目的：建立重组人干扰素β1b（IFN β1b）中氧化型干扰素（ox-IFN β1b）的测定方法。方法：RP-HPLC色谱条件：RP-C₈色谱柱（Grace Vydac，4.6 mm×250 mm，5μm），柱温40℃，0.1% TFA-10%乙腈-水溶液为流动相A，0.1% TFA-乙腈溶液为流动相B，梯度洗脱，流速为1.0 mL·min^-1，检测波长214 nm。结果：ox-IFNβ1b峰与峰3的分离度约为4.0，理论塔板数大于20 000；6次进样的RSD小于5.0%；2个厂家共6批IFN β1b原液中均检出ox-IFN β1b，用面积归一化法计算百分含量为0.47%~0.96%。结论：新建方法可有效分离和测定不同厂家IFN β1b原液中的ox-IFN β1b，对IFNβ1b质量标准的提高具有重要意义。

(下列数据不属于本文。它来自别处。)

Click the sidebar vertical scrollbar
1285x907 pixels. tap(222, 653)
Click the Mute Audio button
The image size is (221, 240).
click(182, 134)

Objective: To develop a method for determination of ox-IFN β1b in recombinant human interferon β1b(IFN β1b). Methods: The RP-HPLC was carried out on an RP-C₈ column (Grace Vydac,4.6 mm×250 mm,5μm),at the temperature of 40. The mobile phase consisting of solution A (0.1% TFA-10% ACN-ddH₂O) and solution B (0.1% TFA-ACN as solution B) was applied with a gradient elution at a flow rate of 1.0 mL·min^-1. The detection wavelength was 214 nm. Results: The resolution of the ox-IFNβ1b peak relative to peak 3 was about 4.0 and theoretical plate number was more than 20 000. RSD of 6 injections was below 5.0%. ox-IFNβ1b was detected in 6 batches of IFN β1b bulks from two different manufacturers,and percentage contents were between 0.47% and 0.96%,which were determined by area normalization. Conclusion: The developed method could effectively separate and determine ox-IFNβ1b in IFN β1b bulks from different manufacturers,which was of great significance to the improvement of quality control of IFNβ1b.